*MATERIAL SHOWN*
* begin *

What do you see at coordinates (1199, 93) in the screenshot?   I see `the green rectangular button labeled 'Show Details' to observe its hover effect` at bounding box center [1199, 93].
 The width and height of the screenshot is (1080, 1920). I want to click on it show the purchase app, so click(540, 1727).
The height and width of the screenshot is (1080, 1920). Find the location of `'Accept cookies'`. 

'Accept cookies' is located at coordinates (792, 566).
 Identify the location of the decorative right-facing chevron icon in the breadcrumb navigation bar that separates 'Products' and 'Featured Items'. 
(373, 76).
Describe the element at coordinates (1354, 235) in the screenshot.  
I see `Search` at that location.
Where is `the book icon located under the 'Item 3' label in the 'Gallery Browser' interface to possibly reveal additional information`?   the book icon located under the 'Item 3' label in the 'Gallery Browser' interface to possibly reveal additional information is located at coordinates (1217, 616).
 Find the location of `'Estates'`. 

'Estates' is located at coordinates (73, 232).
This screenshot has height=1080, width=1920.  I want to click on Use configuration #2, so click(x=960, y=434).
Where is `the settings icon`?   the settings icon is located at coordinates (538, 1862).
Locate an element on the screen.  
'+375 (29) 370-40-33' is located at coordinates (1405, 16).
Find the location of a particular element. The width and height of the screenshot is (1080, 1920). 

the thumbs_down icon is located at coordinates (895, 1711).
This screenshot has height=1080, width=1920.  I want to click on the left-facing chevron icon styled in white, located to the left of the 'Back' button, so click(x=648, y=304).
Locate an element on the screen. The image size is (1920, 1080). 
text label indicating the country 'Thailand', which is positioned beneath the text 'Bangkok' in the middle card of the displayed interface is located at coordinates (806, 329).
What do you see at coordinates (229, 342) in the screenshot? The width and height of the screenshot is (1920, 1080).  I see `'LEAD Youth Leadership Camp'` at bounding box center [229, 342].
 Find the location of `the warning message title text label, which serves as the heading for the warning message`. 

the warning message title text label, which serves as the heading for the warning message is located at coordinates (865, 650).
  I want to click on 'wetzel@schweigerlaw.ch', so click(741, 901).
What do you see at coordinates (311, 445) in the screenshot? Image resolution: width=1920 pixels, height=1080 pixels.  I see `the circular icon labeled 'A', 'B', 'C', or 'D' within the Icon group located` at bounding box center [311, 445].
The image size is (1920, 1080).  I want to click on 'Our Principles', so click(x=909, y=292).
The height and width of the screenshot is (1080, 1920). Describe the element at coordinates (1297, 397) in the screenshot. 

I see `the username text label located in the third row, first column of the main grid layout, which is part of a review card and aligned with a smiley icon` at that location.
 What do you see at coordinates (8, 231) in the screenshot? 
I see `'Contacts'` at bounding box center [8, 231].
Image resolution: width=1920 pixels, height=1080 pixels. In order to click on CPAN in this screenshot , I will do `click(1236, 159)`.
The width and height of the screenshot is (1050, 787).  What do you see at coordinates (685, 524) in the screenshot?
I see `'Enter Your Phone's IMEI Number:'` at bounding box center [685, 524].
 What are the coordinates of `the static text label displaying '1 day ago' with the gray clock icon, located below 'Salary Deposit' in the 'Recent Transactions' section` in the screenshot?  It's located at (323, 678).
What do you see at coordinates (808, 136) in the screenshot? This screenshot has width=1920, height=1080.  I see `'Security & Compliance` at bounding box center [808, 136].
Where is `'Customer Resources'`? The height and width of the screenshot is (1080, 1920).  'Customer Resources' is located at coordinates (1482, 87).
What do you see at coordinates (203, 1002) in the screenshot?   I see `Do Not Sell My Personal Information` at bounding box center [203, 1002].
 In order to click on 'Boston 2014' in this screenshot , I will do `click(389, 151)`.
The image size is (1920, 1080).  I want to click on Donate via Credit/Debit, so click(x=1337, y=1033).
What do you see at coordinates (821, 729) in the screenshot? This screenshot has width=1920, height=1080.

* end *

*EXERCISE DESCRIPTION*
Copy all the records above, substituting "Find an element" for "Locate an element" wherever it occurs and leaving everything else unchanged.

*PROBLEM SOLUTION*
What do you see at coordinates (1199, 93) in the screenshot?   I see `the green rectangular button labeled 'Show Details' to observe its hover effect` at bounding box center [1199, 93].
 The width and height of the screenshot is (1080, 1920). I want to click on it show the purchase app, so click(540, 1727).
The height and width of the screenshot is (1080, 1920). Find the location of `'Accept cookies'`. 

'Accept cookies' is located at coordinates (792, 566).
 Identify the location of the decorative right-facing chevron icon in the breadcrumb navigation bar that separates 'Products' and 'Featured Items'. 
(373, 76).
Describe the element at coordinates (1354, 235) in the screenshot.  
I see `Search` at that location.
Where is `the book icon located under the 'Item 3' label in the 'Gallery Browser' interface to possibly reveal additional information`?   the book icon located under the 'Item 3' label in the 'Gallery Browser' interface to possibly reveal additional information is located at coordinates (1217, 616).
 Find the location of `'Estates'`. 

'Estates' is located at coordinates (73, 232).
This screenshot has height=1080, width=1920.  I want to click on Use configuration #2, so click(x=960, y=434).
Where is `the settings icon`?   the settings icon is located at coordinates (538, 1862).
Find an element on the screen.  
'+375 (29) 370-40-33' is located at coordinates (1405, 16).
Find the location of a particular element. The width and height of the screenshot is (1080, 1920). 

the thumbs_down icon is located at coordinates (895, 1711).
This screenshot has height=1080, width=1920.  I want to click on the left-facing chevron icon styled in white, located to the left of the 'Back' button, so click(x=648, y=304).
Find an element on the screen. The image size is (1920, 1080). 
text label indicating the country 'Thailand', which is positioned beneath the text 'Bangkok' in the middle card of the displayed interface is located at coordinates (806, 329).
What do you see at coordinates (229, 342) in the screenshot? The width and height of the screenshot is (1920, 1080).  I see `'LEAD Youth Leadership Camp'` at bounding box center [229, 342].
 Find the location of `the warning message title text label, which serves as the heading for the warning message`. 

the warning message title text label, which serves as the heading for the warning message is located at coordinates (865, 650).
  I want to click on 'wetzel@schweigerlaw.ch', so click(741, 901).
What do you see at coordinates (311, 445) in the screenshot? Image resolution: width=1920 pixels, height=1080 pixels.  I see `the circular icon labeled 'A', 'B', 'C', or 'D' within the Icon group located` at bounding box center [311, 445].
The image size is (1920, 1080).  I want to click on 'Our Principles', so click(x=909, y=292).
The height and width of the screenshot is (1080, 1920). Describe the element at coordinates (1297, 397) in the screenshot. 

I see `the username text label located in the third row, first column of the main grid layout, which is part of a review card and aligned with a smiley icon` at that location.
 What do you see at coordinates (8, 231) in the screenshot? 
I see `'Contacts'` at bounding box center [8, 231].
Image resolution: width=1920 pixels, height=1080 pixels. In order to click on CPAN in this screenshot , I will do `click(1236, 159)`.
The width and height of the screenshot is (1050, 787).  What do you see at coordinates (685, 524) in the screenshot?
I see `'Enter Your Phone's IMEI Number:'` at bounding box center [685, 524].
 What are the coordinates of `the static text label displaying '1 day ago' with the gray clock icon, located below 'Salary Deposit' in the 'Recent Transactions' section` in the screenshot?  It's located at (323, 678).
What do you see at coordinates (808, 136) in the screenshot? This screenshot has width=1920, height=1080.  I see `'Security & Compliance` at bounding box center [808, 136].
Where is `'Customer Resources'`? The height and width of the screenshot is (1080, 1920).  'Customer Resources' is located at coordinates (1482, 87).
What do you see at coordinates (203, 1002) in the screenshot?   I see `Do Not Sell My Personal Information` at bounding box center [203, 1002].
 In order to click on 'Boston 2014' in this screenshot , I will do `click(389, 151)`.
The image size is (1920, 1080).  I want to click on Donate via Credit/Debit, so click(x=1337, y=1033).
What do you see at coordinates (821, 729) in the screenshot? This screenshot has width=1920, height=1080.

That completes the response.